__Instructions for the task__. Without adding anything, give again the lines from the one holding "Task: Switch to the Territory tab" through the final line of the records, exactly, with both ends included and pictures dropped.
Input material START
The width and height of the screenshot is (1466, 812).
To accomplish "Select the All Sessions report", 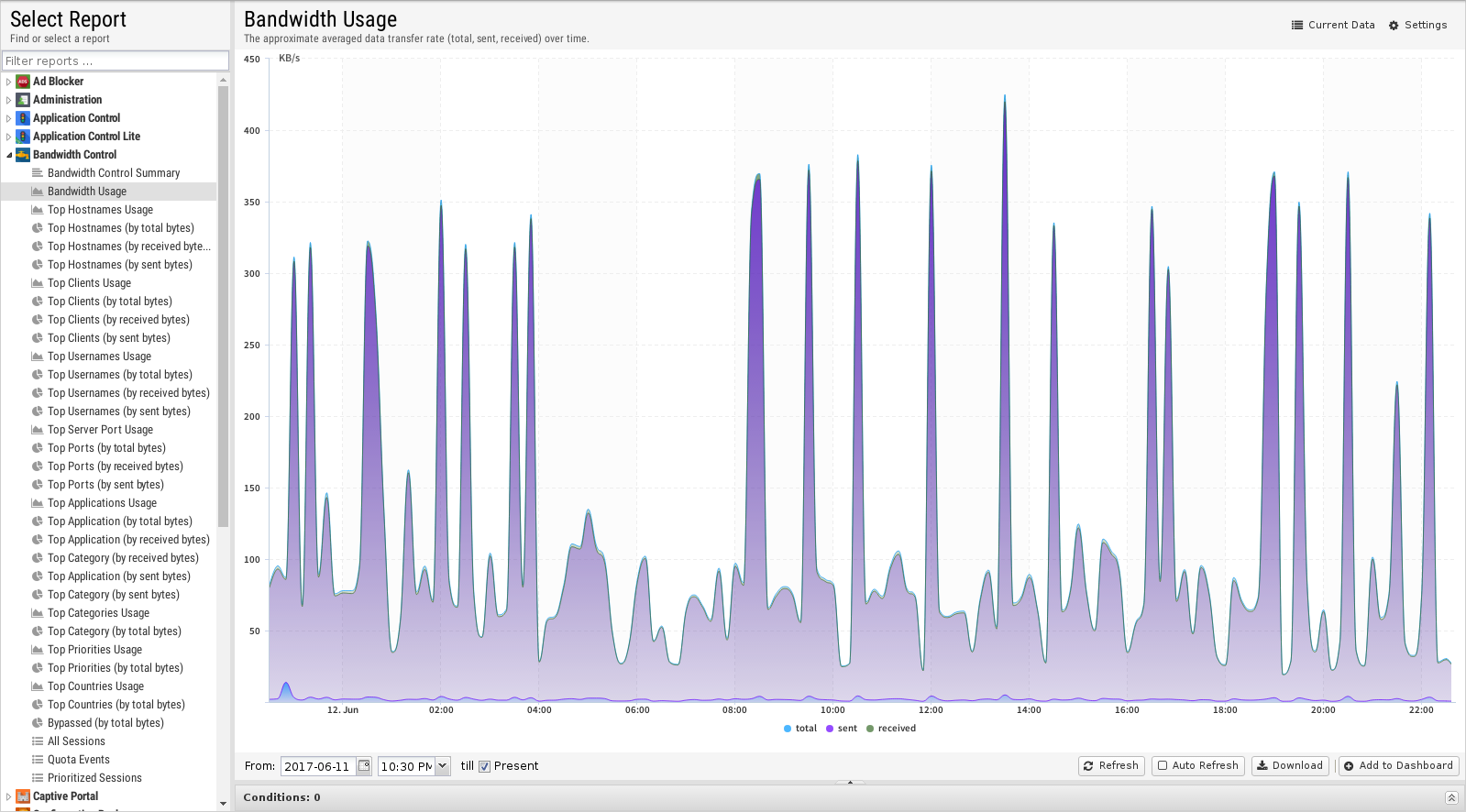I will click(x=76, y=741).
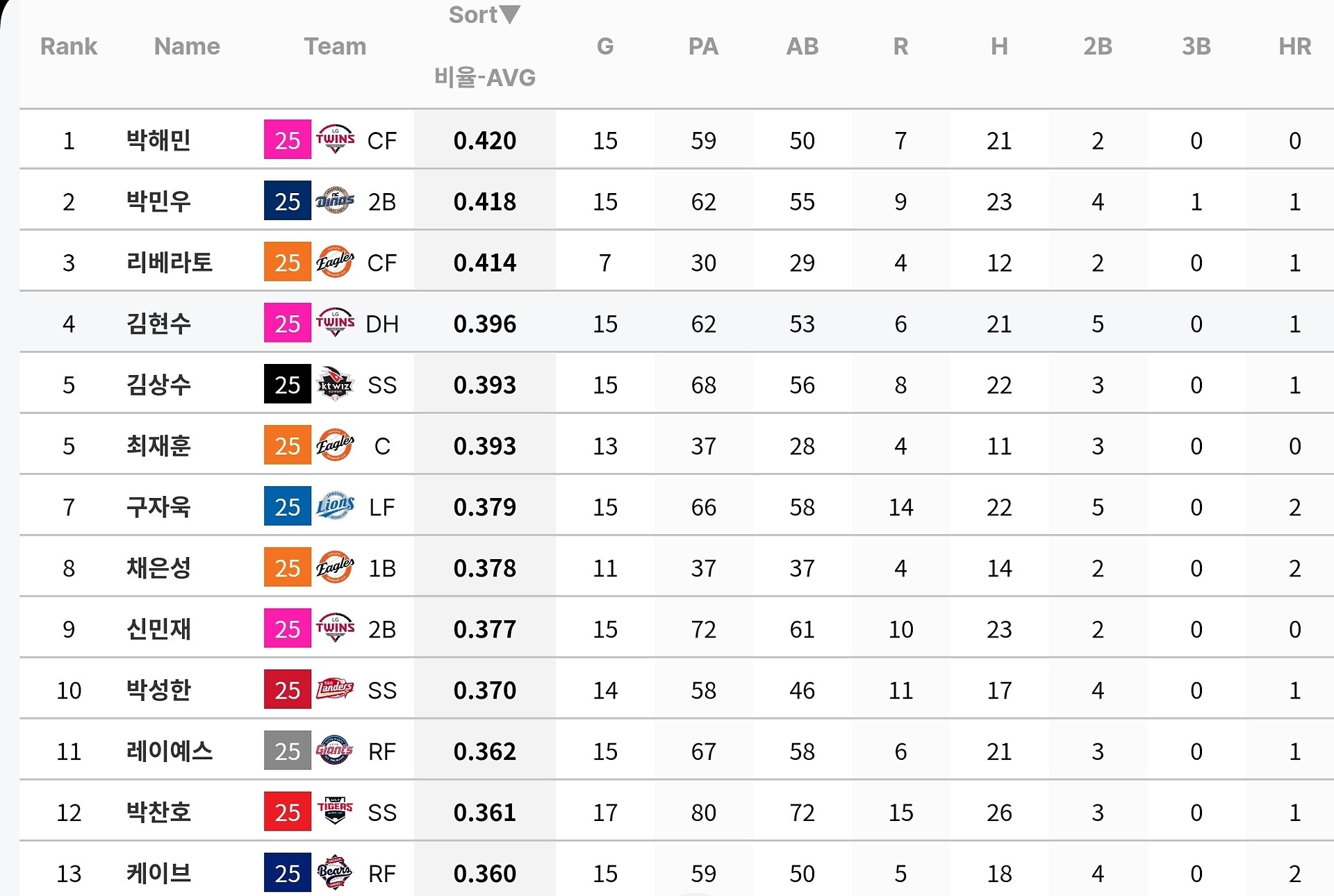Click KIA Tigers logo beside 박찬호
Image resolution: width=1334 pixels, height=896 pixels.
[x=335, y=811]
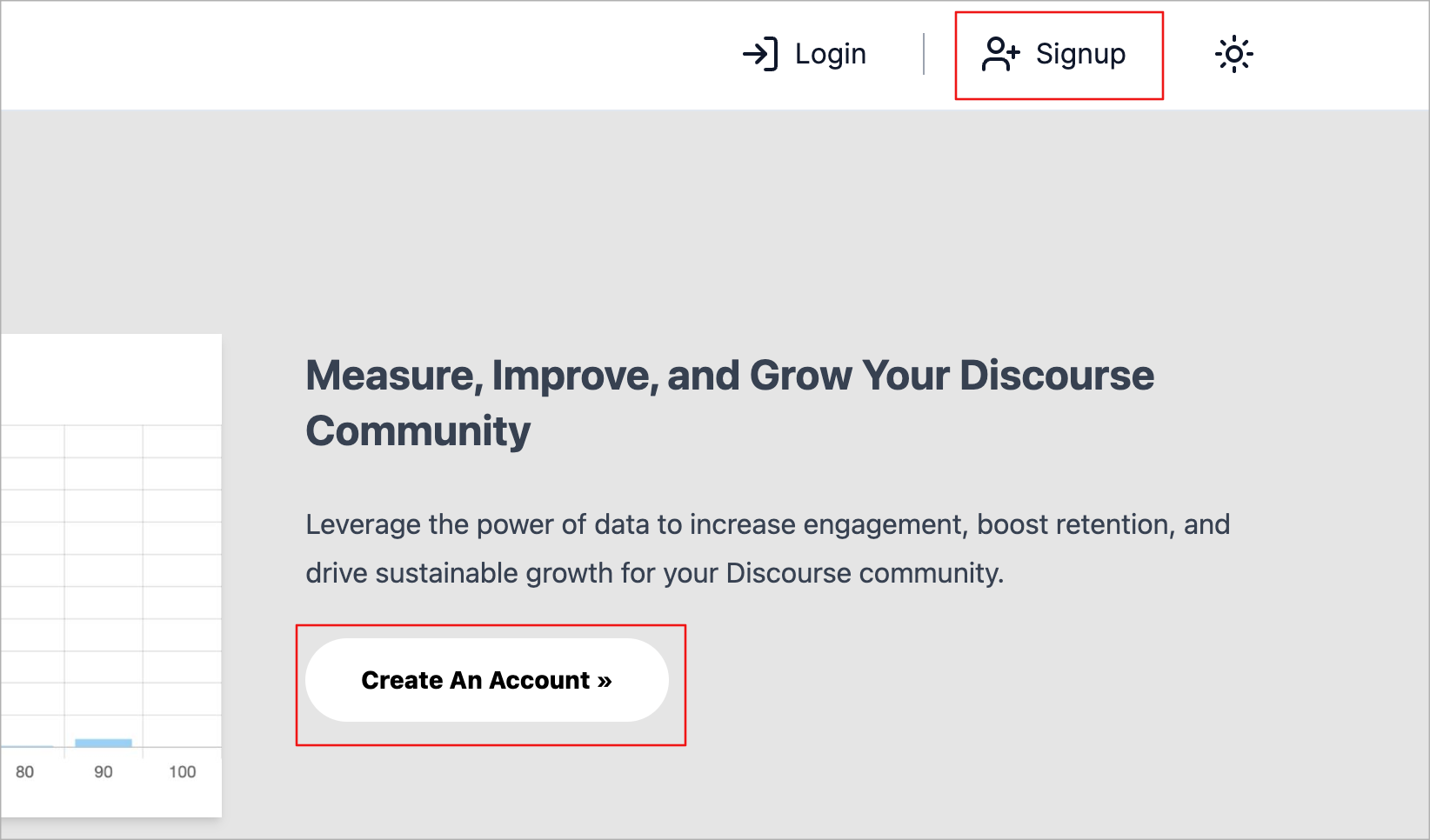Screen dimensions: 1430x840
Task: Click the 90 axis label on chart
Action: point(104,772)
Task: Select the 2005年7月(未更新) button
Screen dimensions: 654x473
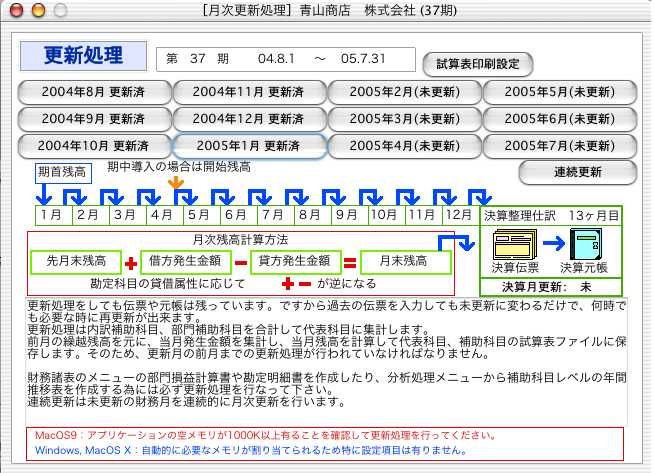Action: tap(559, 146)
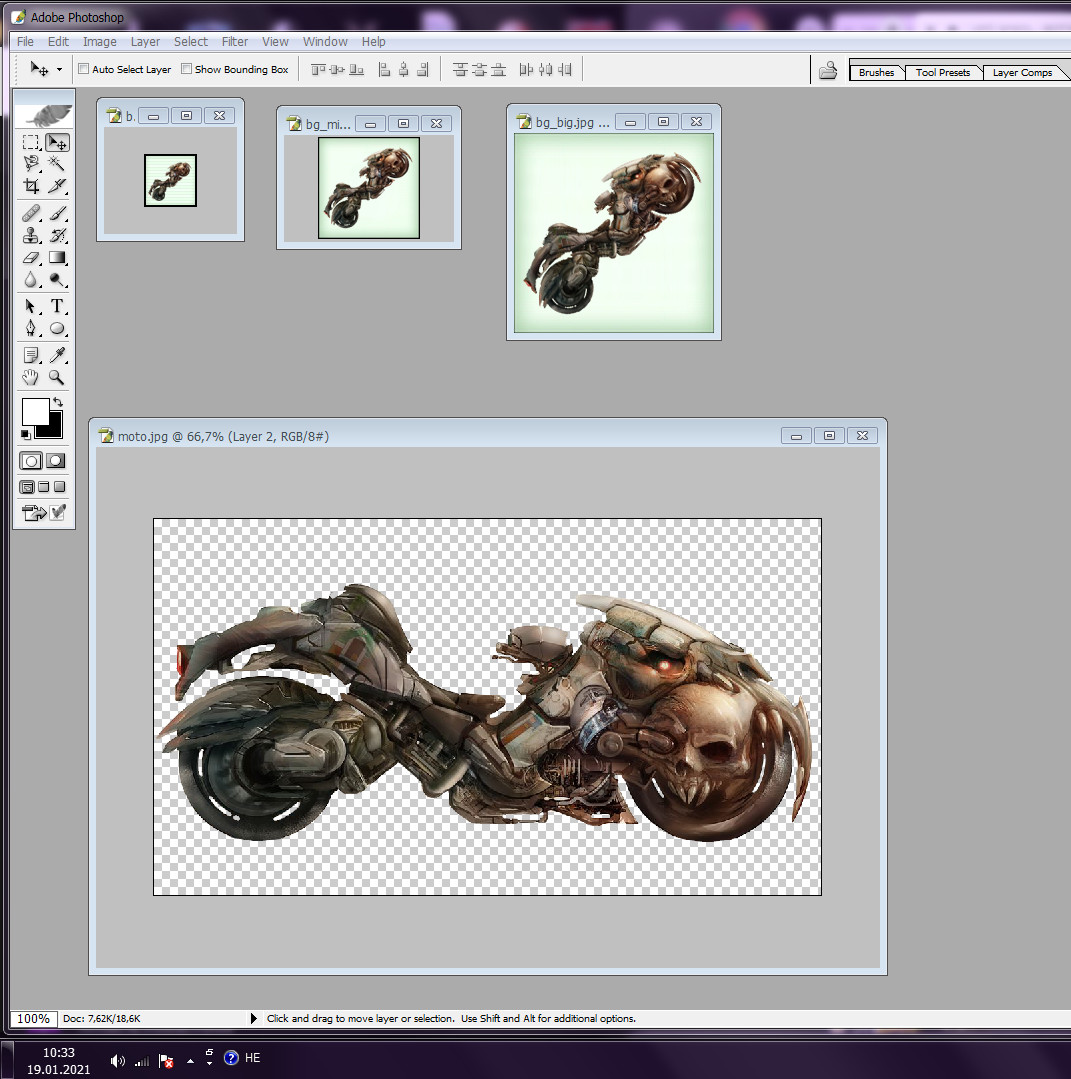This screenshot has height=1079, width=1071.
Task: Switch to the Layer Comps tab
Action: click(1022, 72)
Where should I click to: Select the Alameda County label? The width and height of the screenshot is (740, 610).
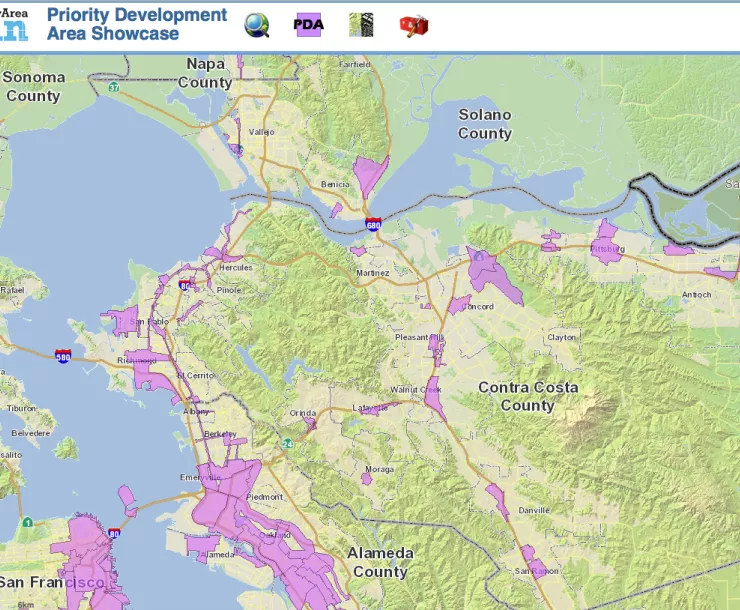click(380, 562)
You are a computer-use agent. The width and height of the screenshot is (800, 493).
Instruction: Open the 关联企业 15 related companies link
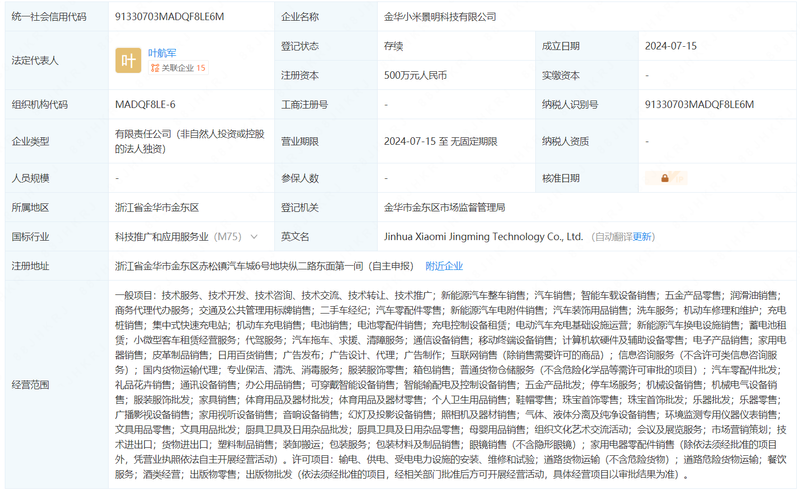[180, 68]
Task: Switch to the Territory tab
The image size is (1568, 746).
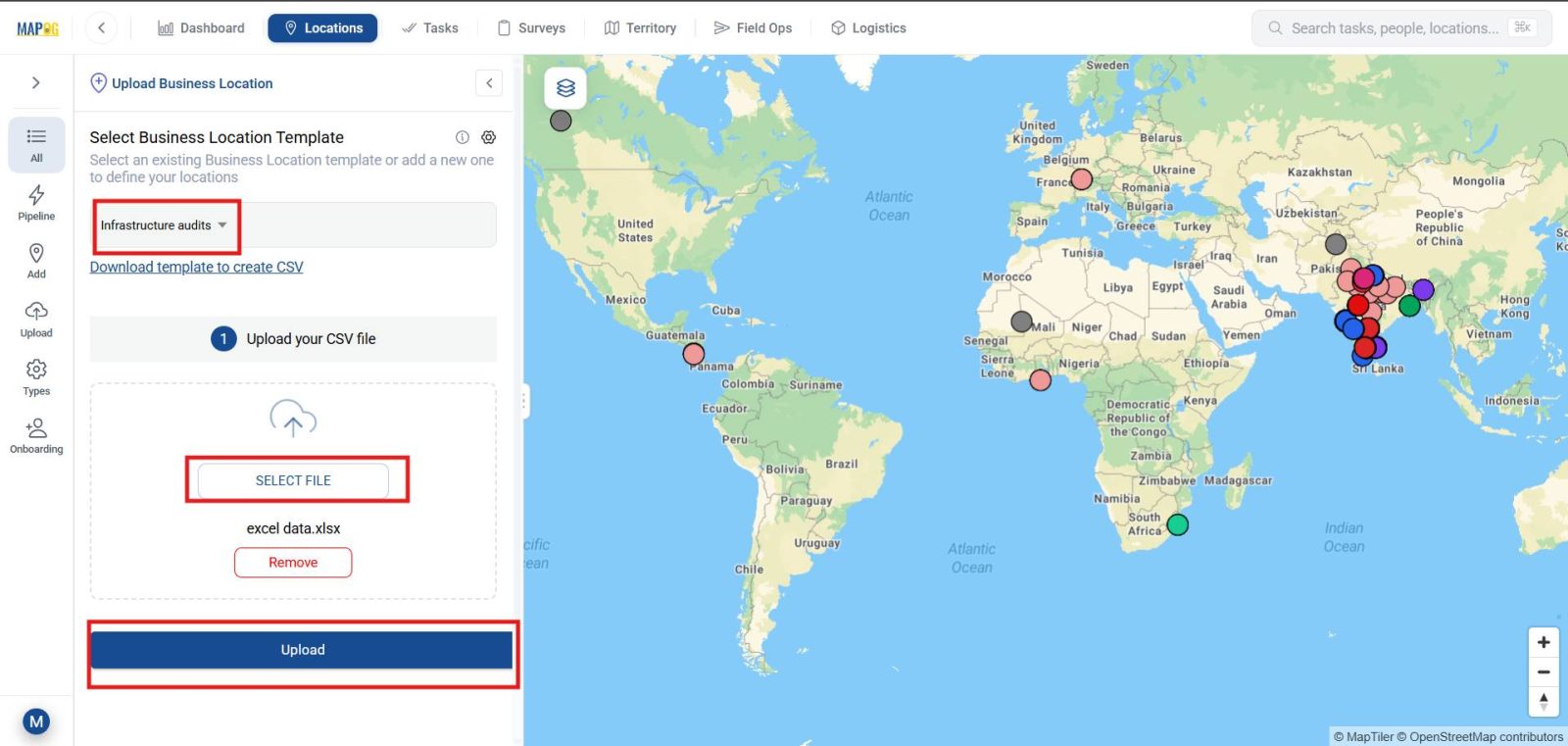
Input material END
__Expected answer__.
Task: Switch to the Territory tab
The image size is (1568, 746).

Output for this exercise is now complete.